▶ Information supplied

---+---

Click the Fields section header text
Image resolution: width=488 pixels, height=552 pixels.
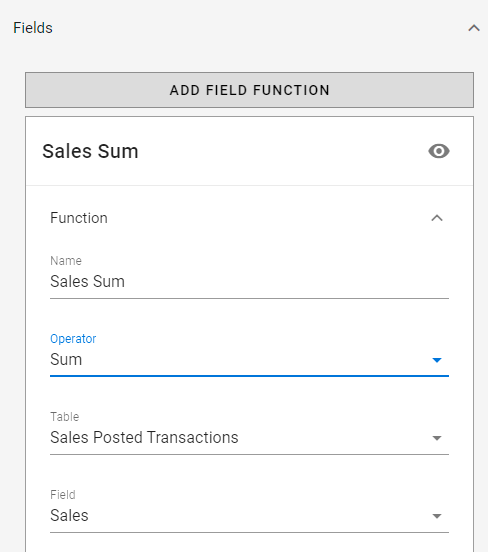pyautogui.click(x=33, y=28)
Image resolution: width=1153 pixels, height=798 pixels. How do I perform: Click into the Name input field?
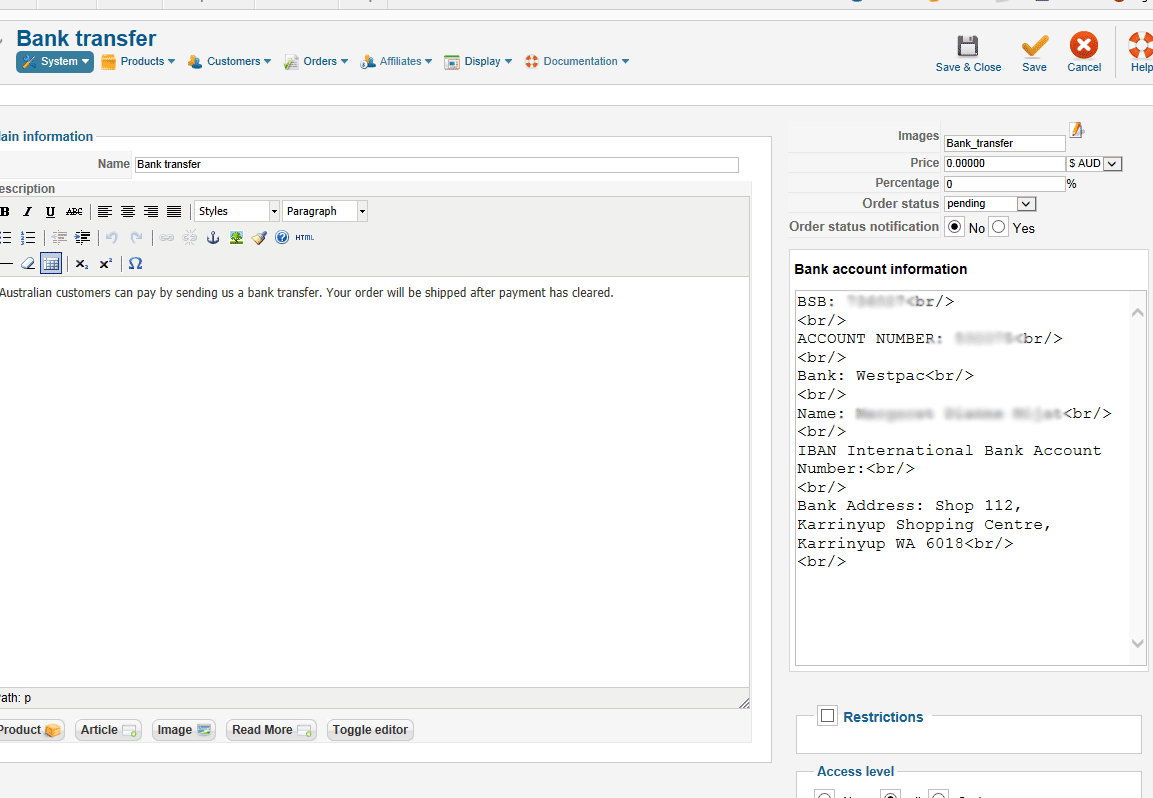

---+---

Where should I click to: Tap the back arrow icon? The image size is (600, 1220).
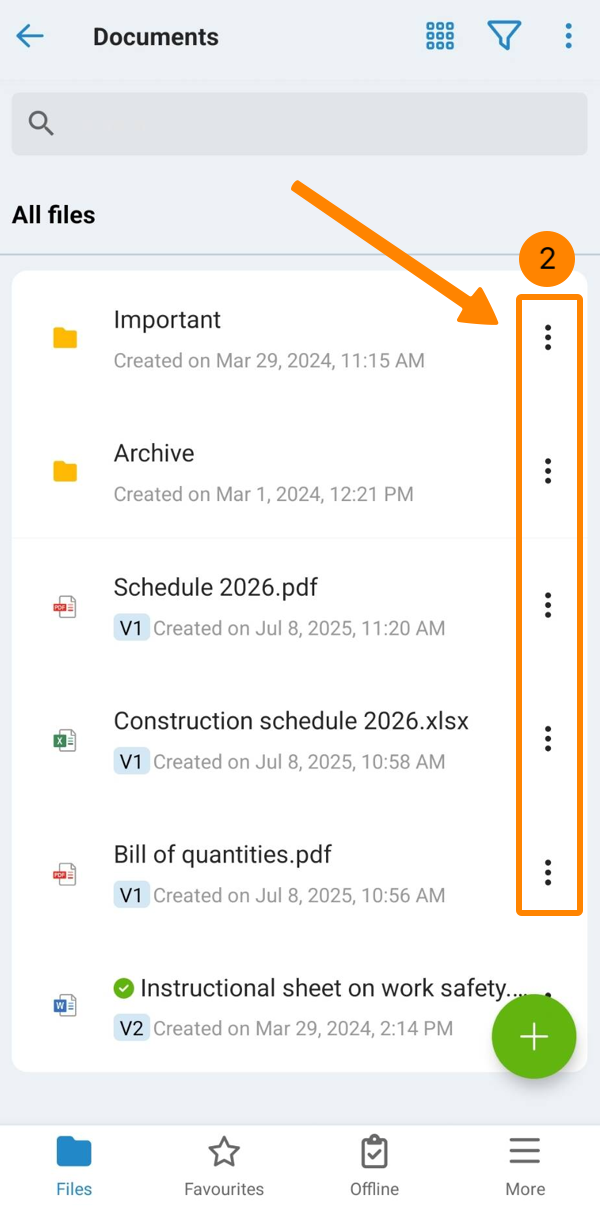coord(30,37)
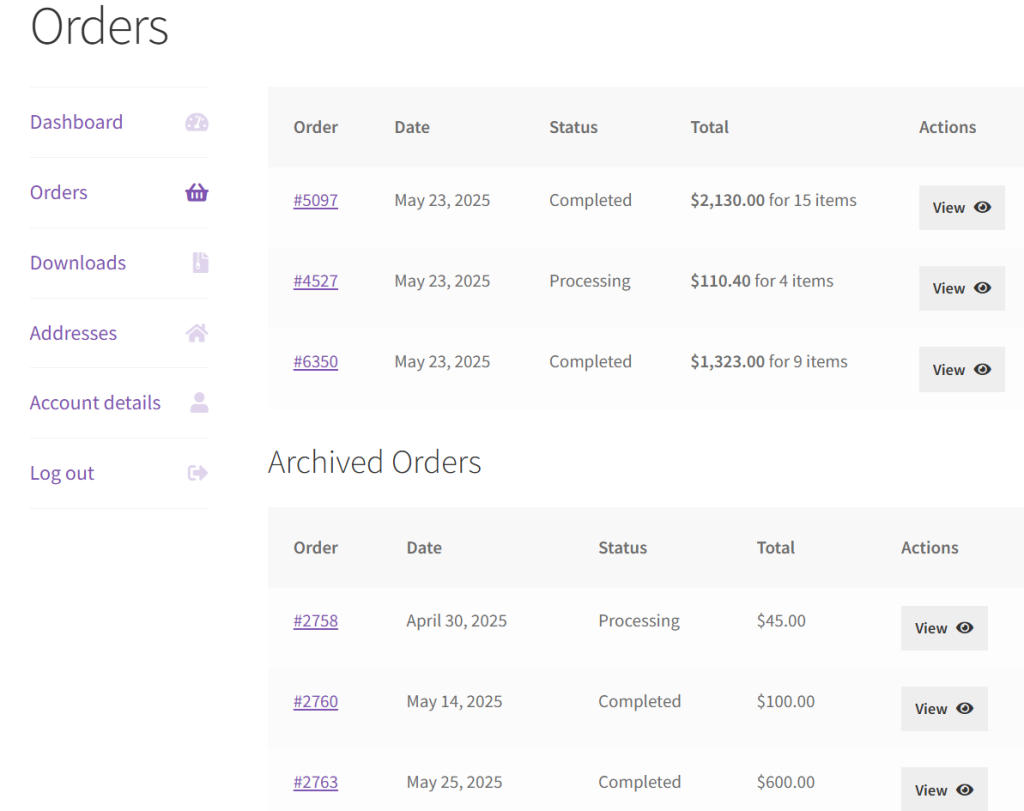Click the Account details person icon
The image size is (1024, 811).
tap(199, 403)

---+---

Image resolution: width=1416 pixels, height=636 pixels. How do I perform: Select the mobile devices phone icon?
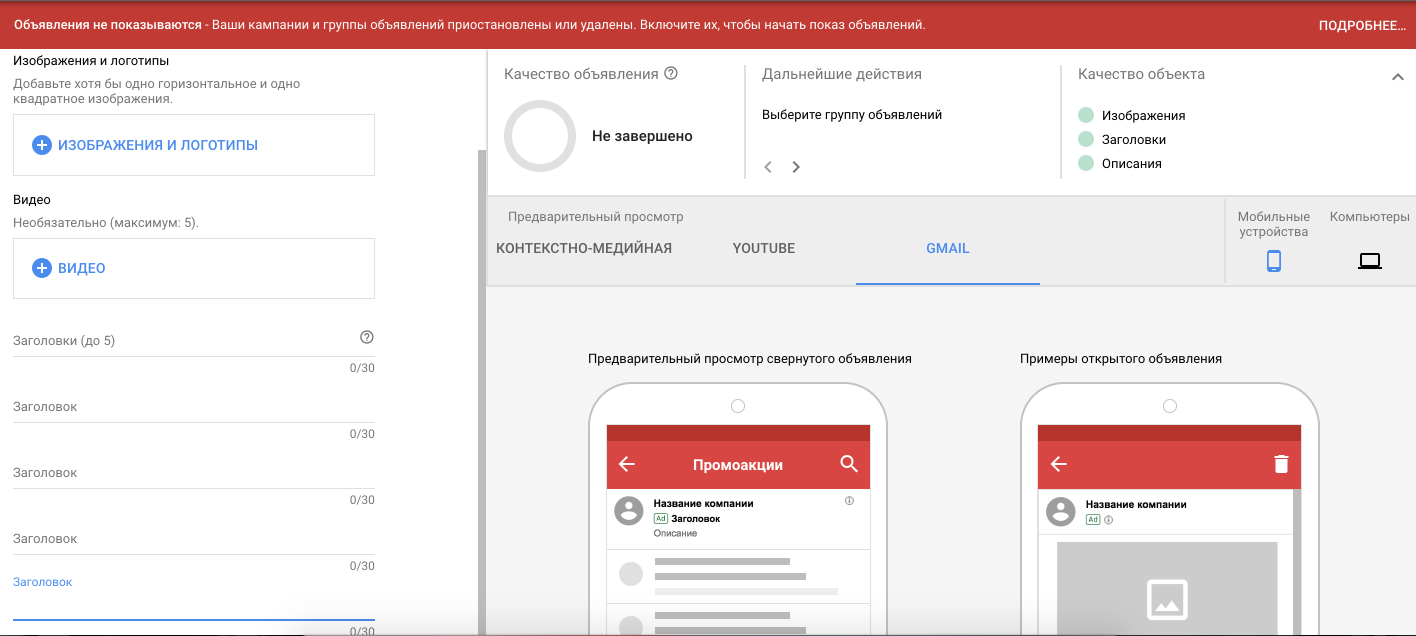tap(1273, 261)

---+---

▶ Description of the task
Nothing but the lines from the one with "Image resolution: width=488" to the one with "Image resolution: width=1153" above, both included, should be transcribed, exactly and without pictures.

▶ Solution for this task
Image resolution: width=488 pixels, height=552 pixels.
pyautogui.click(x=33, y=28)
Image resolution: width=1153 pixels, height=798 pixels. How do I perform: Click into the Name input field?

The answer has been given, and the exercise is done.